George Barber’s exhibition ‘Fences Make Senses’, on the subject of migration, presents relatively new work that is altogether more timely than it may have been intended to be. Whilst the wider media presents us with ‘waves’ (to use their own, clumsy term) of imagery and reportage on the stalled fates of people crossing borders and seas into Europe, there are obvious risks of sensitivity in showing work that addresses the issue in hypothetical or ‘played’ form, as takes place here. Or, perhaps it is more truthful to say, the viewer of the work is more alert to their own experience being an aesthetic one. This is a complicated state, somewhere between half-thought assumptions of the veracity and polemical value of documentary, and between the fear of finding beauty in the distress of those ‘regarded only as someone to be seen, not someone (like us) who also sees’, as Susan Sontag describes the othering of photographic subjects.
In reality, the work presented here is something more like a form of poetic documentary. The main installation, also titled ‘Fences Make Senses’, is centred around a video projection. The video combines and overlays several sets of footage; images of migrant ships seemingly taken from television news, newly shot sequences of rather liminal spaces such as train-lines that seem like the ports of southern England, and ‘dramatic’ or ‘re-enacted’ scenes. These scenes are played by actors (Barber describes them in a recent interview as ‘experienced improvisors’, which in another light might describe the vicissitudes of migrants’ travels), who are certainly non-migrants, and show situations such as the purchase of a flimsy inflatable boat. It is this dramatised approach, which quite naturally brings out the absurd, dangerous and futile nature of their voyages, that might risk a great insensitivity. But in fact the imagining and replaying of the scenes makes very clear the fact that such discourse almost always addresses the non-migrant, and an audience made up of those that receive immigrants.
There is, nonetheless, a close overlap between the ‘us’ and ‘them’ that the work describes, as we use the same waters and occupy the same landmasses. One sequence points out the frequency of aeroplanes arriving at the Mediterranean coast bringing tourists. Yet the immigrating figure is severally othered; from their place of origin and their destination. A voiceover by Barber appeals sadly to the viewer to understand this state, asking them to ‘imagine swimming to a place you weren’t wanted’, and to try to understand this in terms of how voluntarily tiring swimming is as a leisure activity. This, especially, draws the viewer into a dark empathy.

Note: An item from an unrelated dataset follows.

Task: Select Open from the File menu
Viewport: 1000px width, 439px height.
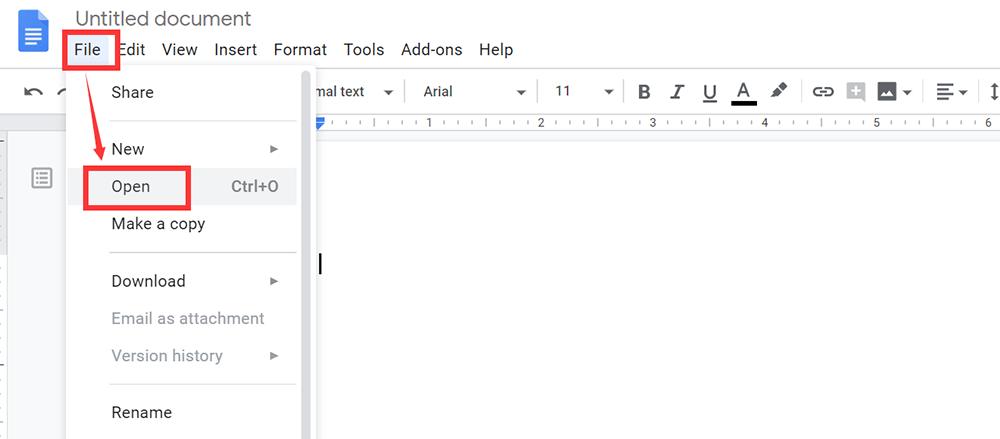Action: coord(132,187)
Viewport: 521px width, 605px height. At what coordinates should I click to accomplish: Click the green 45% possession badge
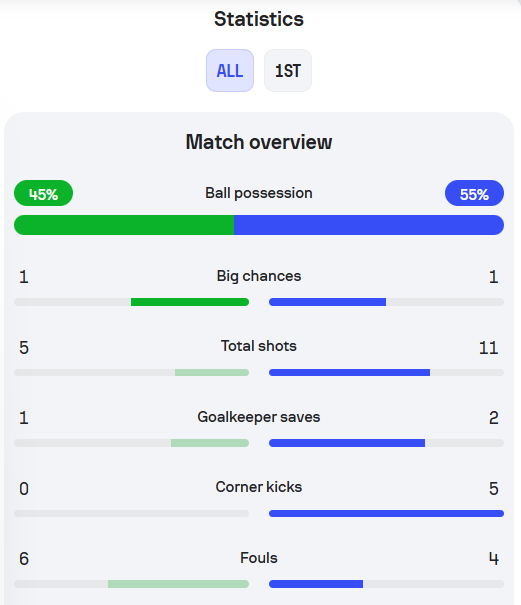pyautogui.click(x=44, y=193)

The installation surrounding the video (and the benches from which to view it) is made up of a series of metal fences, partially covered in tarpaulin, and various pieces of wood, rope and other objects that appear as if washed up. Another, untitled video showing blurred images of water is projected at an angle against further such material casting a dramatic silhouette. The assembly as a whole closely resembles a stage-set that one can easily imagine might be the setting for a (very) contemporary production of ‘The Tempest’. One thinks of another clumsy term used by the press, the ‘plight’ (as if more could not be done to help) of migrants, and, as Trinculo says upon encountering Caliban, that ‘misery acquaints a man with strange bedfellows’. In one of the dramatised scenes the seller of the inflatable boat suggests darkly that the experience of migration might draw the party of travellers closer together. In the play Prospero fashions a world out of his shipwreck, imposing it upon future travellers washed up on his shores, and into his magic and narratives. Contemporary immigrants simply arrive washed up into other people’s stories, as untreated symptoms of an illness that is never truly addressed.
There would be many formal questions and observations to make about the work were it not for its poignancy at this moment in time.
A further work, ‘Basement Pool’, is a video shown on an iPad mounted on an exercise machine (that can be used by the viewer). The video overlays images as in ‘Fences Make Senses’, showing the motion of a train and images of a swimming pool. The monologue soundtrack, again spoken by Barber, describes the anxiety of knowing that one’s neighbours are excavating to build a swimming pool beneath their house, and which will therefore intervene on the space beneath the house of the speaker. This installation is in an alcove of the main gallery space, which has been partly tiled and decorated to resemble a spa-like setting. The voice is uneasy at the thought of rarified leisure taking place beneath him, of its inhabitants swimming and looking at their own bodies. This work shares many reference points with the piece it accompanies; inequalities of wealth and agency, the incongruence of bodies floating in water and into our consciousness, and the complex question of who owns and who intervenes upon spaces.